** Selected extract **
- - -
I solved your enclosed model in 350sec.
using SCIP (Answer was "5" ) with no special
settings.
Seems NEOS SCIP can be hooked up to many different solvers
(including GLPK), I wonder which solver are you using behind SCIP?
* if position[a] > position[b], then before[a,b] = 0
* if position[a] < position[b], then before[a,b] = 1
Big-M: M = 15 - 1 given 15 tasks.
position[b] - position[a] <= M * before[a,b]
position[a] - position[b] <= M * before[b,a]
before[a,b]+before[b,a] == 1
/*
The project consists of 15 tasks. Completion of any of
these tasks will save time on other tasks in the project as
follows:
Task 1 savings: 2 hours on task 2: 2 hours on task 4: 1
hours on task 9
Task 2 savings: 2 hours on task 1: 3 hours on task 15
Task 3 savings: 4 hours on task 1: 1 hours on task 5
Task 4 savings: 1 hours on task 1: 1 hours on task 3: 2
hours on task 5: 1 hours on task 10
Task 5 savings: 1 hours on task 2: 1 hours on task 10: 1
hours on task 13: 1 hours on task 14: 1 hours on task 15
Task 6 savings: 1 hours on task 4: 1 hours on task 8: 2
hours on task 11: 1 hours on task 15
Task 7 savings: 2 hours on task 2: 3 hours on task 15
Task 8 savings: 4 hours on task 5: 1 hours on task 11
Task 9 savings: 1 hours on task 2: 2 hours on task 3: 1
hours on task 11: 1 hours on task 13
Task 10 savings: 4 hours on task 11: 1 hours on task 15
Task 11 savings: 1 hours on task 1: 1 hours on task 3: 1
hours on task 8: 1 hours on task 10: 1 hours on task 12
Task 12 savings: 3 hours on task 1: 1 hours on task 4: 1
hours on task 11
Task 13 savings: 2 hours on task 3: 3 hours on task 12
Task 14 savings: 1 hours on task 3: 1 hours on task 6: 1
hours on task 7: 1 hours on task 8: 1 hours on task 12
Task 15 savings: 2 hours on task 6: 2 hours on task 12: 1
hours on task 13
*/
can reduce the before[,] variables somehow,
create variable pair: before[a,b] and before[b,a]
only if task a, b are related in savings.
Cheers,
Yingjie
- - -
** Dataset excerpts **
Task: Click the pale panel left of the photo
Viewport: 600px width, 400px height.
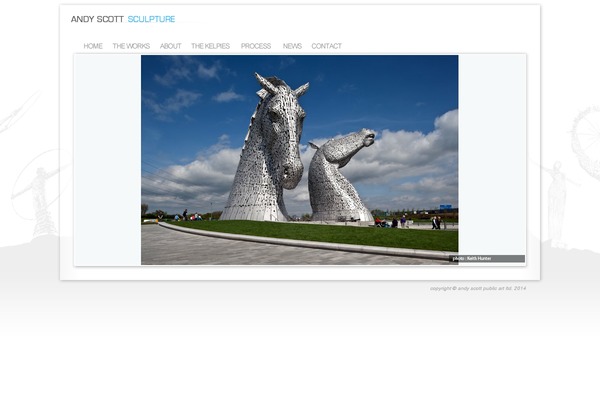Action: tap(107, 160)
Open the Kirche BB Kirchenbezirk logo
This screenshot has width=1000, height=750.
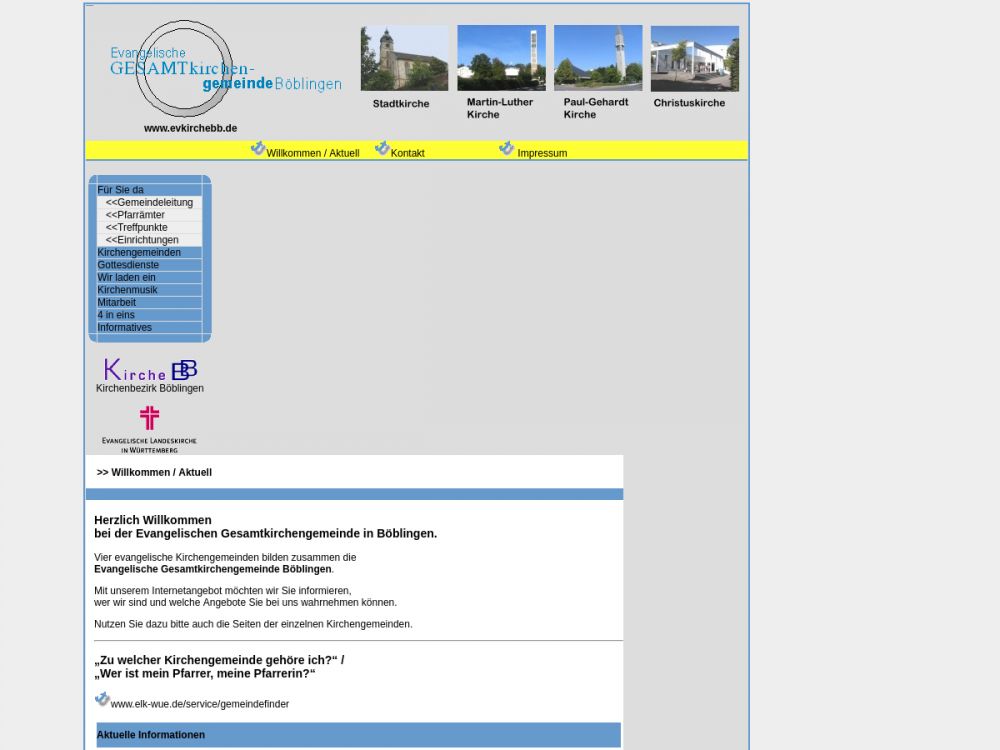coord(150,370)
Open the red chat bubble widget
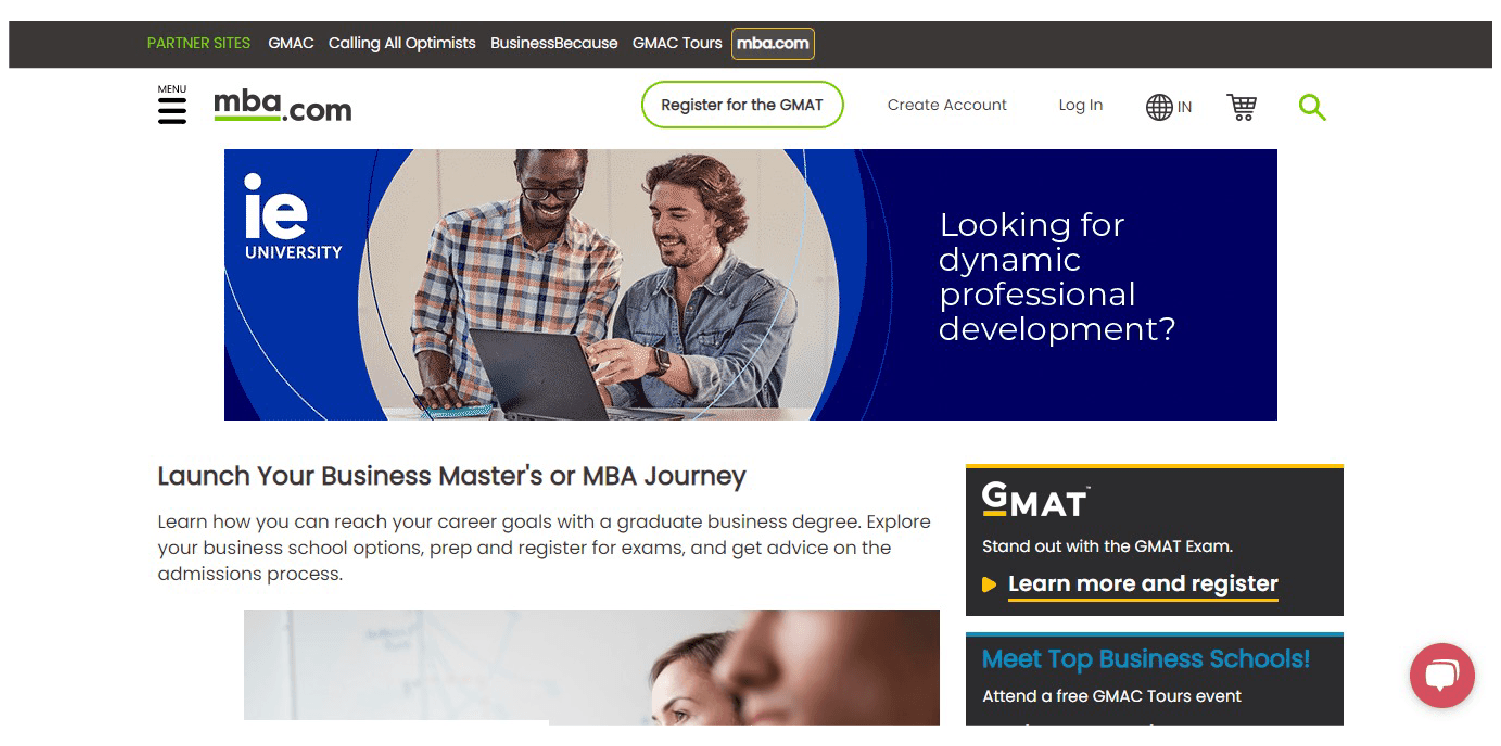This screenshot has height=746, width=1501. [1442, 676]
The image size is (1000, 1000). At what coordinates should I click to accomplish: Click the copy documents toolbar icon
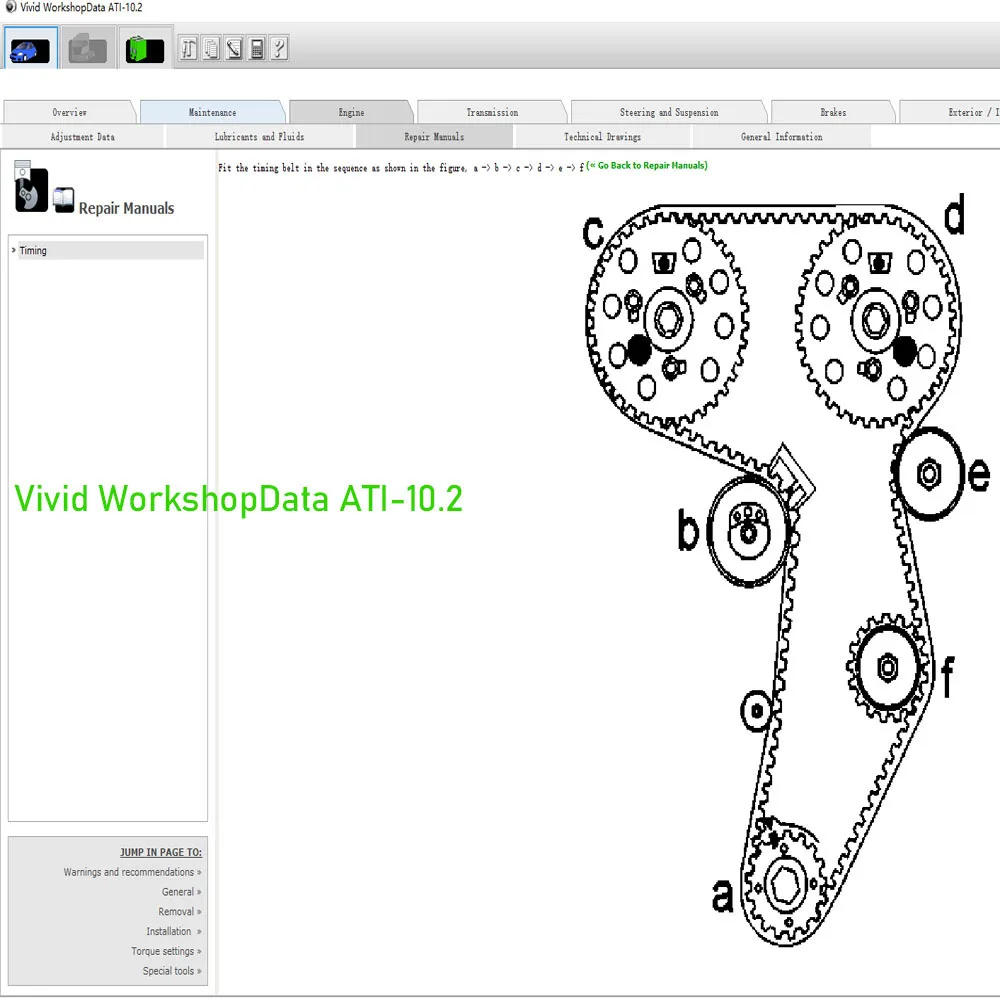tap(211, 48)
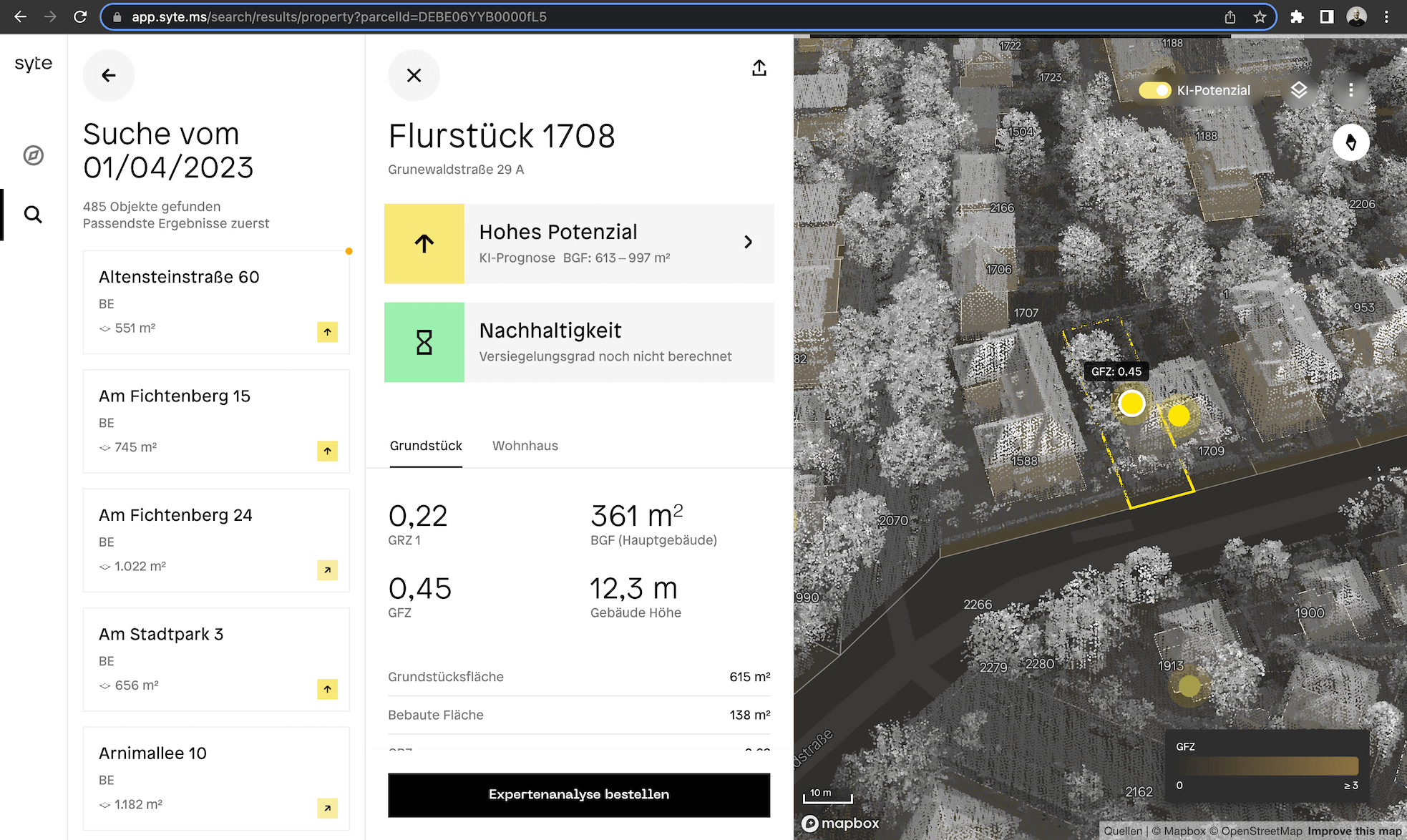Click the Improve this map link
This screenshot has height=840, width=1407.
pos(1354,831)
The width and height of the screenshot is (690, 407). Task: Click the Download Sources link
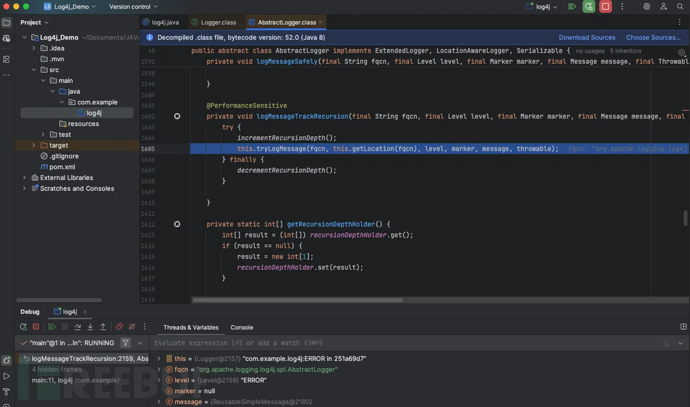pos(586,37)
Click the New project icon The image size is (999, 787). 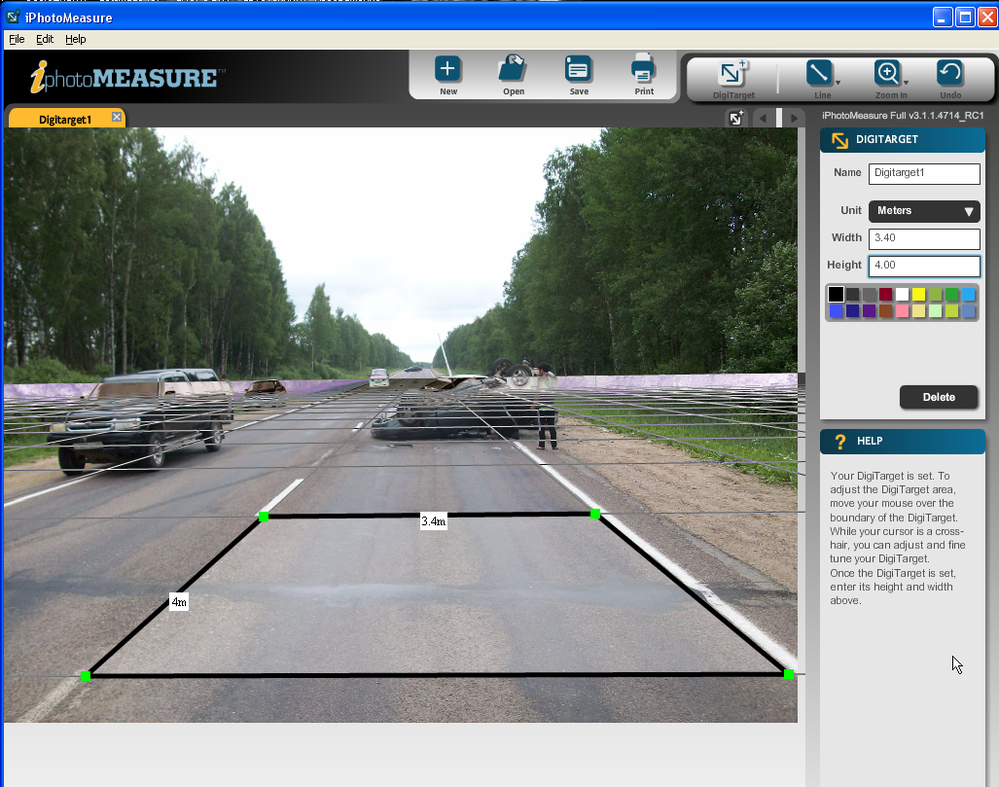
- - -
** Goal **
Using the scheduling post, list every task whose completion saves time on task 15.

** Finished task **
Task 2, Task 5, Task 6, Task 7, Task 10